What’s the biggest complaint I keep seeing about Governor Mitt Romney, the man expected to go up against President Barack Obama this November? What’s that one characteristic flaw I hear over and over?
“He’s boring.” Well, shit. Too bad, so sad.
Boring is the husband who diligently goes to work every day, does his job exactly as expected, and comes directly home to be a family man every evening until he goes to bed early so he can wake up refreshed and go out and be boring again tomorrow, just like everybody expects of him.
Well, who’d want THAT in a president?
Maybe you’d rather have someone fun and exciting. Someone who plays golf or basketball all the time instead of doing his job. Someone who keeps you guessing whether he’ll be working this week or off on another Air Force One entourage vacation? Someone who doesn’t have the patience or respect to push his political agenda through Congress, so he just makes Imperial Fiats as the whim strikes him?
You know, someone unpredictable and self-centered?
Yeah, that’s more fun! That’s more exciting! We want a wild and crazy president!

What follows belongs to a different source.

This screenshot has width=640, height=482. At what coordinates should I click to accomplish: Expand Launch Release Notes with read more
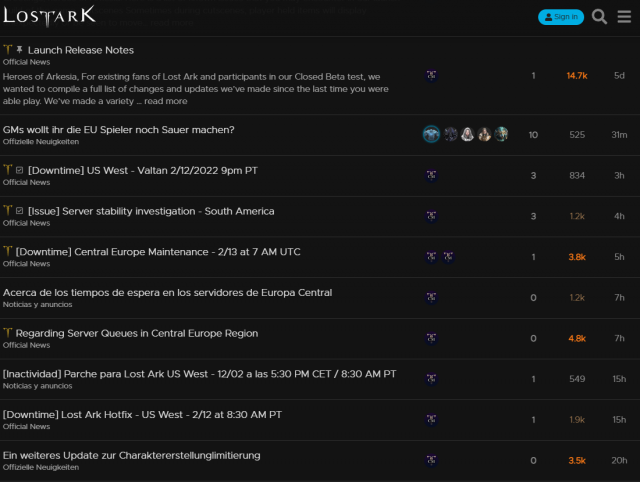165,101
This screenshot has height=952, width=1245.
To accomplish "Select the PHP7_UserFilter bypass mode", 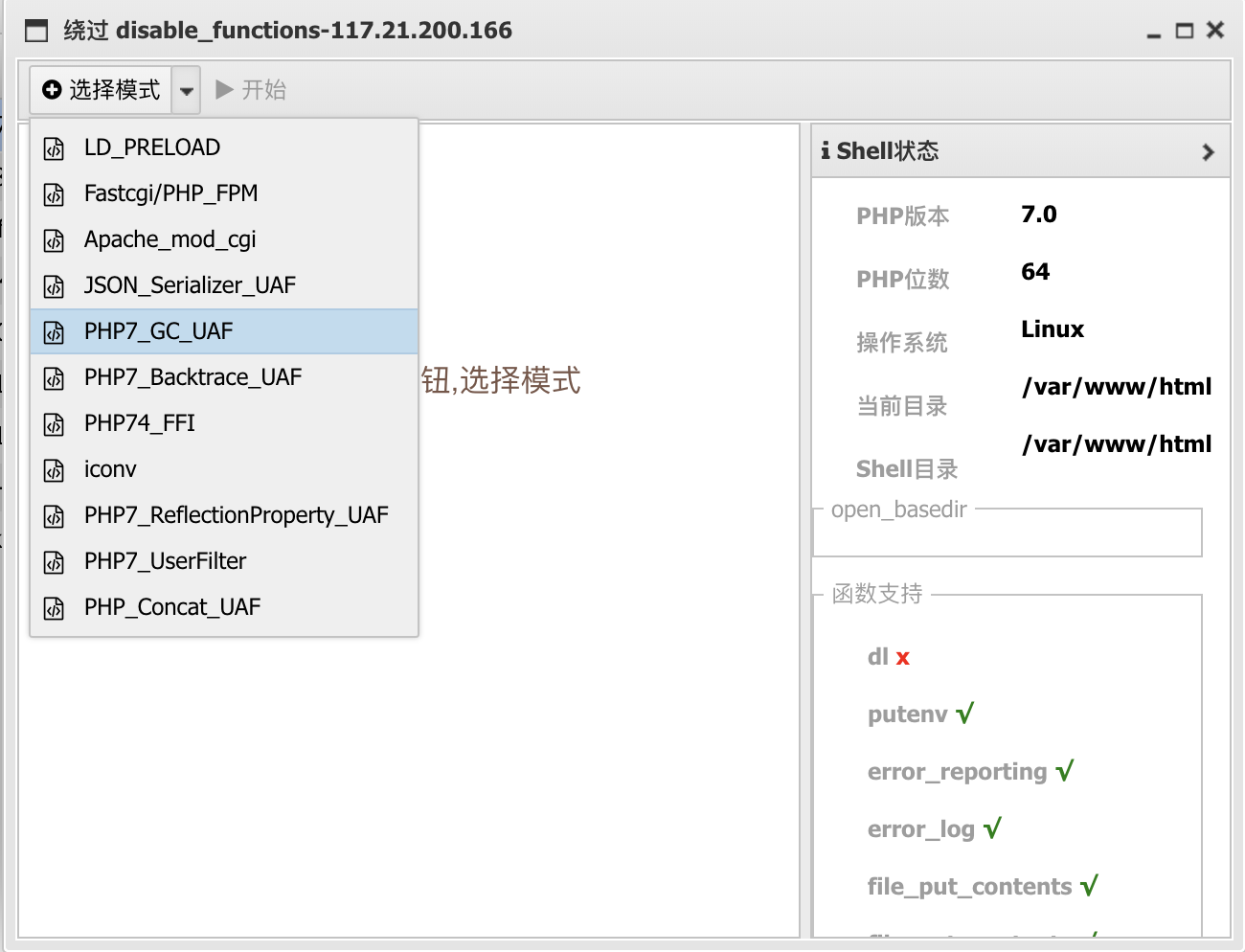I will tap(165, 561).
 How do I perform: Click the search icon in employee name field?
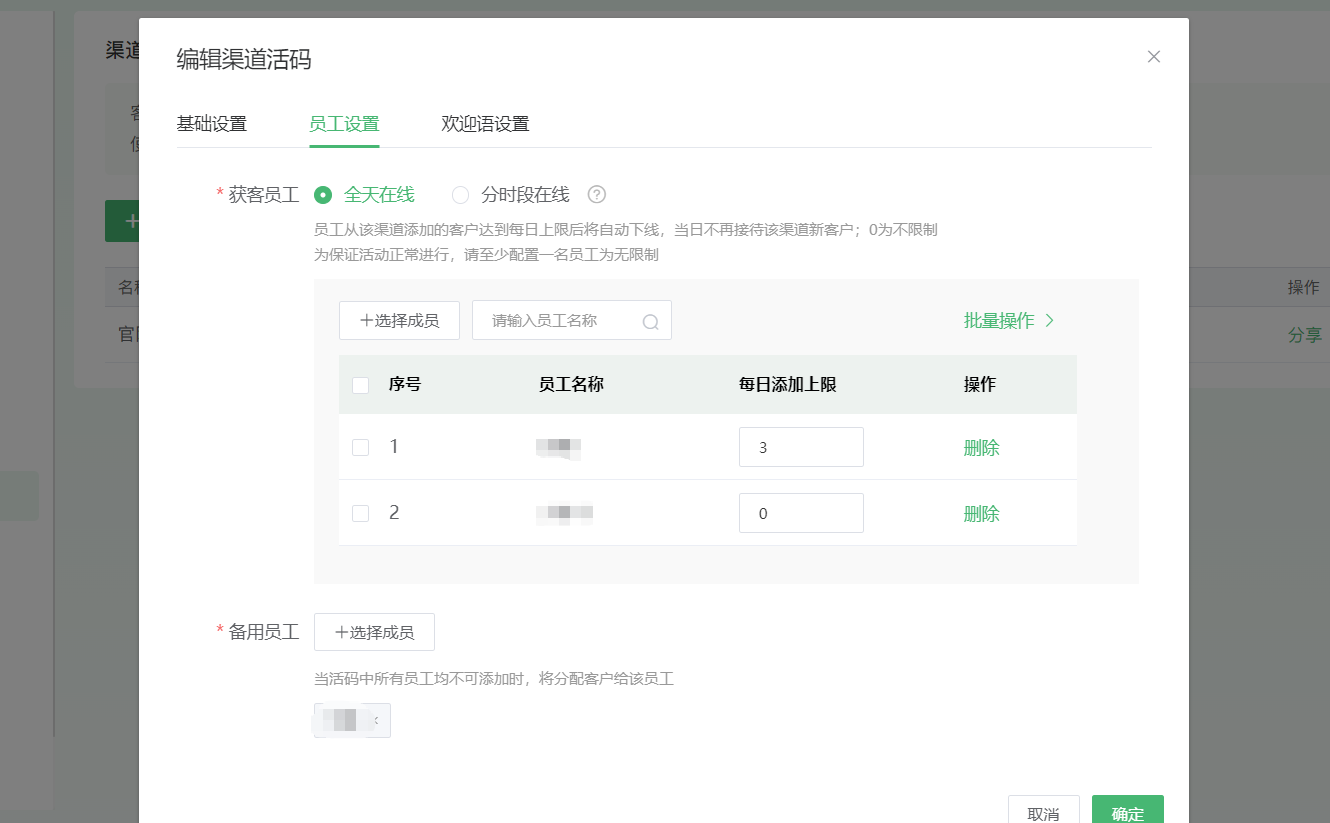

Sorry, but for me, I’ll choose the boring guy to be president. At this point in history, someone who can just come in and get the job done is exactly what I want. Even if he is boring. Which he’s not, in my opinion. He’s rather sedate. Businesslike. Stoical. But not boring.
But everybody keeps complaining about how boring Romney is. I even saw an article on BuzzKill, er, BuzzFeed, another political blog, that said Romney is “terrible” for web traffic. They weren’t actually putting Romney down. As far as I know, they support him. Or maybe, like most voters this year, they support the candidate who is NOT Barack Obama. Here’s what they said:
In the war of partisan trash talk that frequently consumes online political media, one truth has emerged from this year’s election coverage that transcends ideology: No one wants to read about Mitt Romney.
The well-starched Republican’s traffic poison has been felt this year at websites across the political spectrum — including at BuzzFeed — and it’s left many editors, publishers, and bloggers yearning for the days of the unpredictable Sarah Palin, the maverick John McCain, and the Obama-Clinton blood feud. Bloggers and editors are left to decipher its causes — is it Romney’s discipline, his blameless personal life, or the simple fact that his supporters are less likely to be trolling the web?
Well, I don’t know. I see tons of support for Mitt Romney on the web, and even in print, but more on the web. I think people are still sizing him up, and he’s not a flashy guy… but then, who needs flashy? If I want flashy, I can watch TV. Mitt’s style seems to be to keep his head down, try to stay on script and not make any more gaffes than necessary, and keep the focus on his opponent. This works well because most of the focus on Obama lately is negative. Voters are, in fact, holding him accountable for the depressing economy, at least those who aren’t still addicted to Hopium.
Let’s compare the situation to some other “real life” scenarios.
Let’s say that you know your supervisor is doing a poor job and that the bosses are pretty unhappy with his performance. It’s pretty clear that the supervisor is in danger of losing his job, and you are next in line, the logical choice to move up, should he be terminated. So, how do you play it? Do you strut around the office like you’re the hottest thing since microwave popcorn? Or do you double down on doing a good job, and just make the case that you can do the job better than the guy in the hot seat?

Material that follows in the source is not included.